It was important to specify for each item in the algorithm the range of dates to be included in the review, setting the time period (eg, days, weeks, months) before and after the date the item was identified in the EMR. Again using the example of RBC indices, our validation included evidence of prescription for several medications that might affect RBC indices, specifying a timing of 2 months before or after the traits were measured. However, we reviewed the entire record for presence of hereditary anemia, because this could be noted at any time in the EMR. Timing should also be considered for logic checks—for example, pregnancy is not expected in women over age 65 years, but was found in some records because of coding errors. When examining long periods, the algorithm must specify the minimum follow-up required and how to handle deaths and health plan disenrollment.
Repeated measures
Many phenotypes, for example, blood pressure and laboratory measures, are recorded repeatedly. This presents opportunities and challenges. The presence of multiple measures allows longitudinal studies such as progression of renal disease based on increase in serum creatinine over time. Repeated measures may also provide a more accurate representation of the trait than a single measure. Challenges to using these values include defining the relevant time period and specifying the most meaningful value to be studied (eg, overall median or mean, annual median or mean, age-adjusted median mean or median, change in value over time, highest value in each year).
Transience in the EMR
Individuals move in and out of medical systems or may be seen only for specialty care. Some institutions assign a lifetime identification number while others assign a new identification number with each episode of enrollment, making it difficult to link records across time, and resulting in incomplete or fragmented EMR data. Transience can have important repercussions for phenotype algorithms in the types of data elements used, the data sources interrogated, and the performance of the algorithm. Using hypothyroidism as an example, subjects were excluded based on a prior history of thyroidectomy as defined in the algorithm using diagnosis and procedure codes. However, validation at the Mayo Clinic identified several instances of thyroidectomy at another medical facility and thus not identified by the EMR algorithm. Algorithms may need to include specific considerations for enrollment as well as for patients who die during the study period. The Mayo Clinic site studied the role data fragmentation between medical centers played in identifying type 2 diabetics and found that using data from both medical centers improved both recall and precision.7
Review parameters
Scope of review
As EMR data accumulate, this issue is increasingly important. The scope of review can profoundly impact review time and thus project costs. Some factors (eg, evidence of cancer) may require review of the entire record, but for others (eg, chemotherapy receipt 1 year before or after a particular RBC value) a more reasonable and equally sound approach is to specify windows of interest. In the latter case, exclusions are applied at the sample level rather than the person level. Some variables will be absolute inclusions or exclusions regardless of when they occur, whereas others are applied to every repeated value (eg, blood pressure).

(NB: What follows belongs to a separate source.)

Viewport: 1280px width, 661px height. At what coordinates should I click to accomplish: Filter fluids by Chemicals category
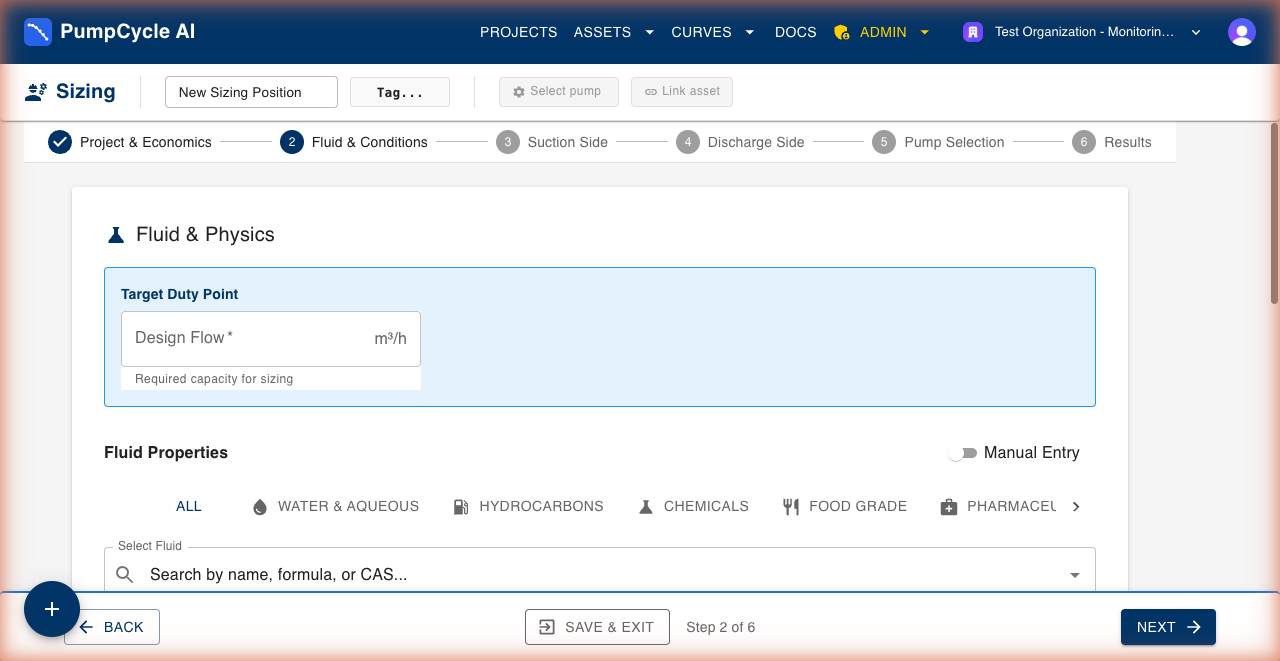(x=694, y=506)
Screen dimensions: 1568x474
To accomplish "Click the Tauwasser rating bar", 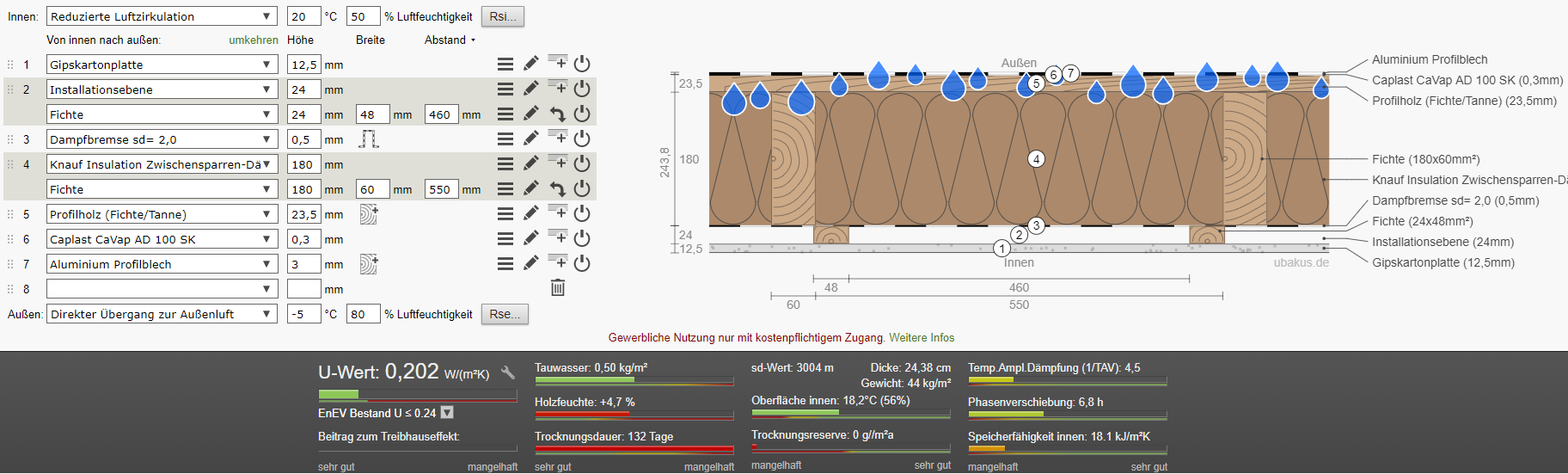I will 634,380.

Combining research and EMR data
We usually chose to review only EMR data because these data are typically available when designing a study, and because the validation method was then consistent across eMERGE study sites. However, Group Health's participants were selected because they were enrolled in a longitudinal study of aging, and research data were available in addition to EMR data. Research data were far more detailed than EMR data because participants were seen in a research clinic every 2 years. We were thus able to use a research-quality dementia diagnosis to develop and validate the EMR-based phenotype algorithm. We found that ICD-9-CM code 331 had a positive predictive value of 79% when compared to a gold standard research-quality dementia diagnosis.16
Utility of pharmacy claims data
The Marshfield Clinic examined the relative contributions of insurance (claims) and EMR data for identifying the phenotype of resistant hypertension and controls without resistant hypertension. Subjects (n=3178) were selected from Marshfield Clinic's Personalized Medicine Research Project cohort who had at least one primary care visit at Marshfield and had continuous insurance membership in Security Health Plan (a Marshfield Clinic owned HMO) from January 2005 through December 2009. Of the 3178 study subjects, 99.3% had at least one claim during the study period.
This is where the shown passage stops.